The media plays a significant role in the society. More often than not, they set the agenda which the public follows. The media, in whatever form, has a great impact to the society. They have the power to make and unmake things and to even change the culture and tradition that one has grown to accept. In the past decades, news, television shows, radio programs and movies have all contributed significantly to the present society. They have considerably contributed to the formation and spread of the values and traditions the present society is living out.

However, while this is the case, it cannot be said that the relationship of the media and the viewers is one way. The media and the society can be likened to the symbiotic relationship of man and his environment. As the media holds the power to set the agenda that the people will follow, the society also has the power to set what will be shown in different communication and entertainment mediums. While many people in the media world realize the importance responsibility involved in the presentation of information to people, there are also some who neglect to see the huge impact of their shows to the public.

These people see movies in particular as a mere form of entertainment; thus, they think that such type of media would not make a huge impact on everyday living. However, it must be realized that it is very difficult to detach movies from the viewers. It is the attachment and interaction with the movie that lure viewers to spend money and watch it. In 1966, the American society faced a significant change. The streets and campuses were filled with rioting individuals, and the women presented a more liberal view. Perceptions on marriage and family life were also crumbling.
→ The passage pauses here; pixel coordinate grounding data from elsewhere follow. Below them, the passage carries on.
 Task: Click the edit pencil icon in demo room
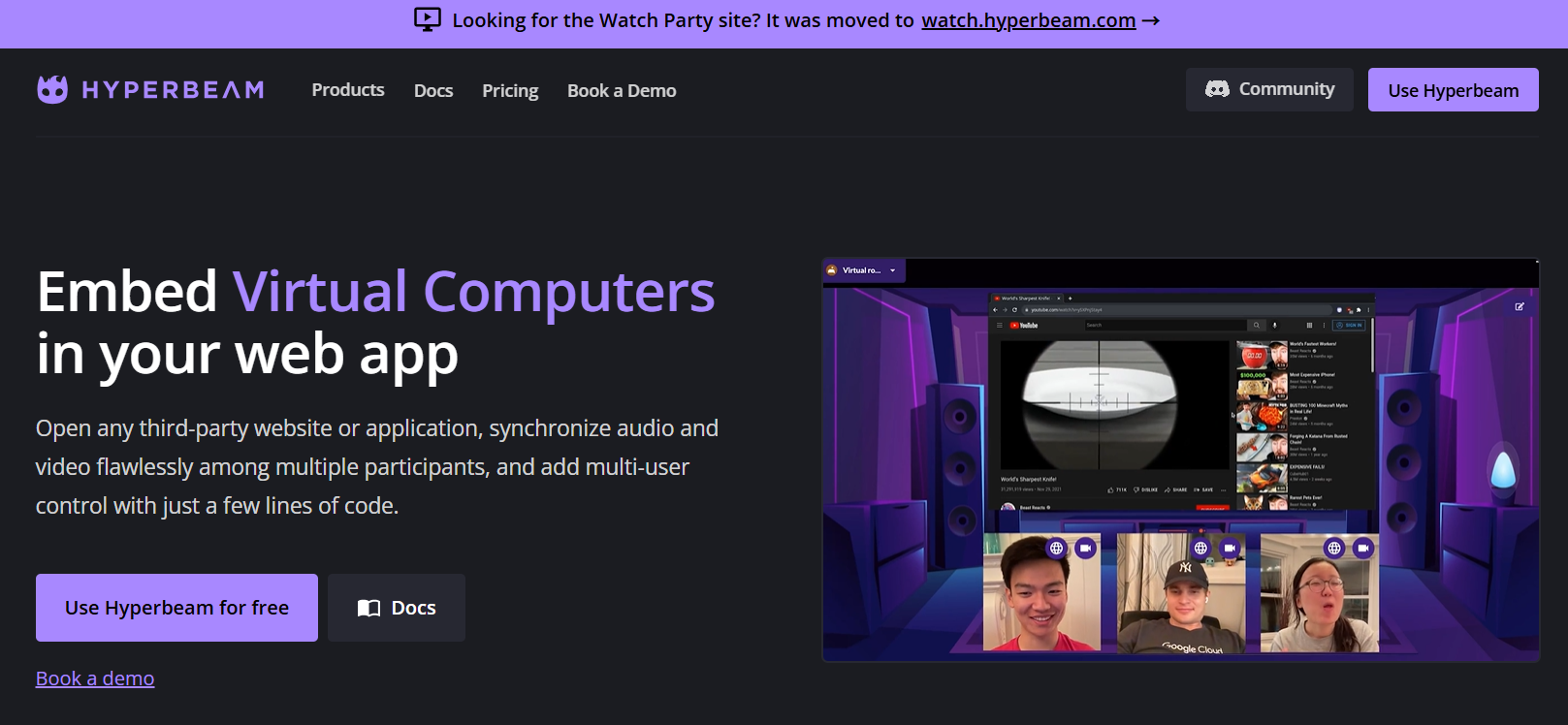1520,306
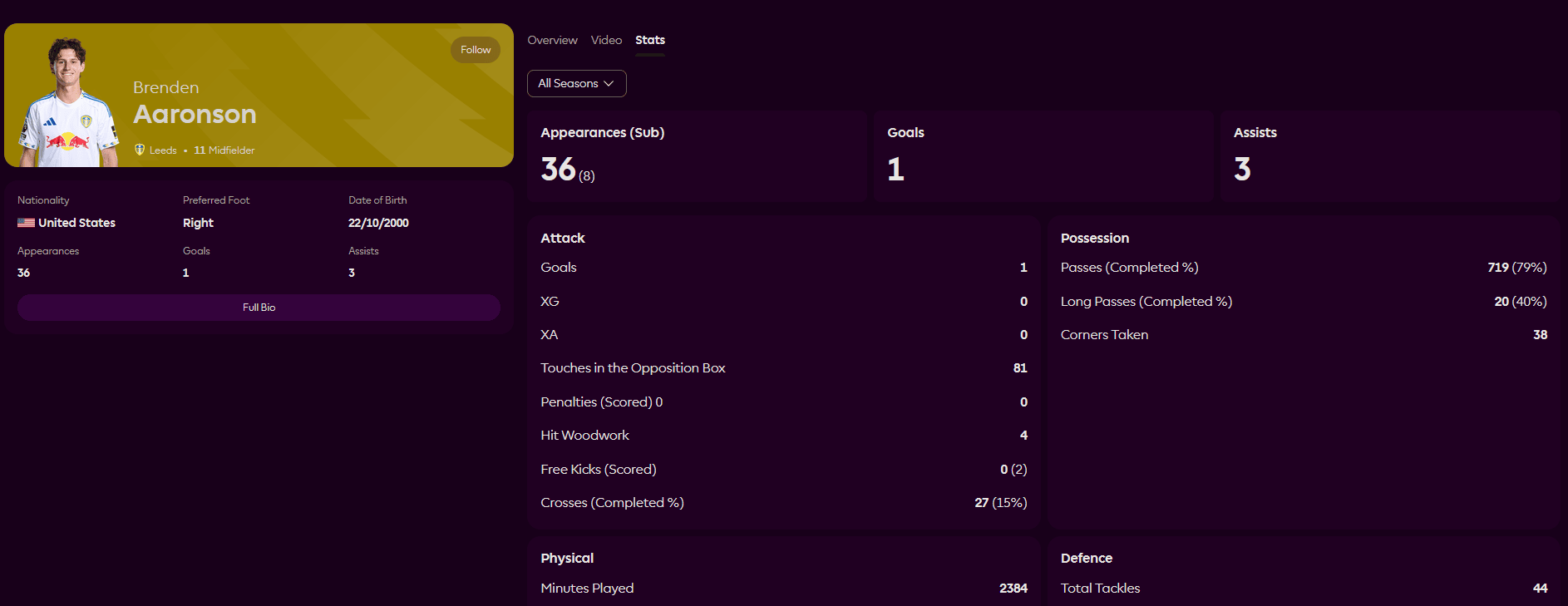Screen dimensions: 1568x606
Task: Select the Appearances (Sub) stat card
Action: click(x=697, y=156)
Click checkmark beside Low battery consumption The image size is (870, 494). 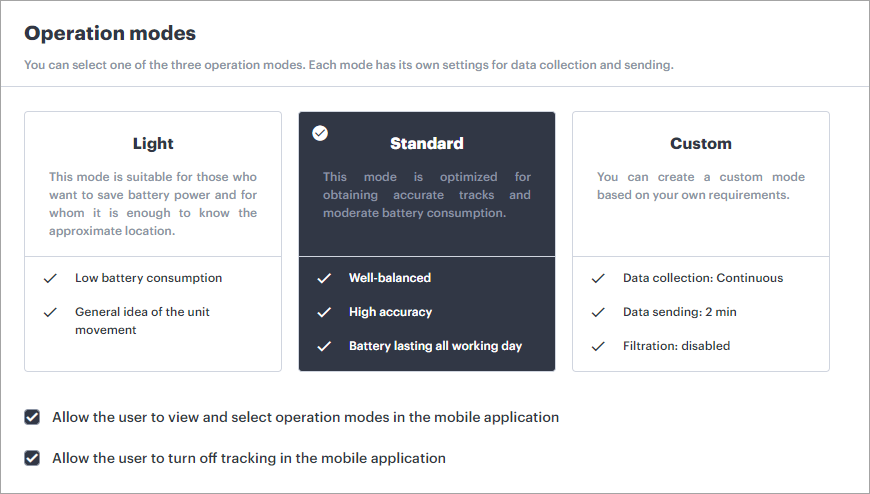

These changes were well mirrored in the movies during that period. Violence and reluctance to follow norms and traditions were presented in the movies. Suddenly, the guidelines which used to bind movie producers went haywire and were no longer visible. Thus, people in the movie industry and the government tried to find a remedy to the growing lawlessness in the media (Valenti). In 1968, the United States Supreme Court promulgated a decision calling for the need to provide protection for the children against movies and books which are readily available to adults (Valenti).

The growing chaos as well as the Court’s decision to provide for protection for children from such movies all led to the creation of a body which will regulate the kind of films that are released and determine their appropriateness for the viewer considering his or her age. Hence, on November 1, 1968, the voluntary film rating system was introduced. There are four categories in this rating system. Among these categories are: G for General Audiences, PG for mature audiences, R for Restricted, and X for adults only.

A G rating means that the movie may be watched by all people, regardless of age. The PG rating means that people from all ages are admitted to watch, but the younger audiences should be guided accordingly by a parent or guardian. R rating restricts children aged 16 and below from watching the movie without an adult companion. Finally, rated X ultimately restricts children below 17 years old to enter the movie houses. By the year 1984, another rating was introduced: the PG-13, which means that movies receiving such rating are sterner than those receiving PG rating only.

The X rating was also changed to NC-17. This means that no one 17 years old and below are admitted (Motion Picture Association [MPA]). Over the years, this has been the mode of rating established in the film world which has been embraced by people in the motion picture industry. However, through the passing of years, another innovation was introduced in the way movies are introduced to audiences. The ratings only limited the entry of the young in the movie houses. However, this does not mean that they will no longer see the movie.

The rise in the use of DVDs as well as the proliferation of internet sites offering free viewing of certain movies have all provided the younger audiences with the opportunity to watch the movies which they were banned from watching in movie houses. Moreover, there are also many movies which, despite being labeled as a cartoon film or something for general patronage, contain scenes that are not morally enticing to the youth. The recent decade has witnessed the introduction of films that contain sex, violence, and the utterance of foul language.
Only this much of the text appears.